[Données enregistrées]
*-*-*

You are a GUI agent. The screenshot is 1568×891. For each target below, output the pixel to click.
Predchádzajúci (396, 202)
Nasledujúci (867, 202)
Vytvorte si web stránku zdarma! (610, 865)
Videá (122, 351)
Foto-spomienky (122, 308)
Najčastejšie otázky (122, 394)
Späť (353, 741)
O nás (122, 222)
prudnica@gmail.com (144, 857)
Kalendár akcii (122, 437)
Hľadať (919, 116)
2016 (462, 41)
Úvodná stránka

*-*-*

CONSIGNE DE L'EXERCICE — Réécrivez telles quelles toutes les lignes du matériel ci-dessus, sans rien changer.

RÉPONSE ATTENDUE —
You are a GUI agent. The screenshot is 1568×891. For each target below, output the pixel to click.
Predchádzajúci (396, 202)
Nasledujúci (867, 202)
Vytvorte si web stránku zdarma! (610, 865)
Videá (122, 351)
Foto-spomienky (122, 308)
Najčastejšie otázky (122, 394)
Späť (353, 741)
O nás (122, 222)
prudnica@gmail.com (144, 857)
Kalendár akcii (122, 437)
Hľadať (919, 116)
2016 (462, 41)
Úvodná stránka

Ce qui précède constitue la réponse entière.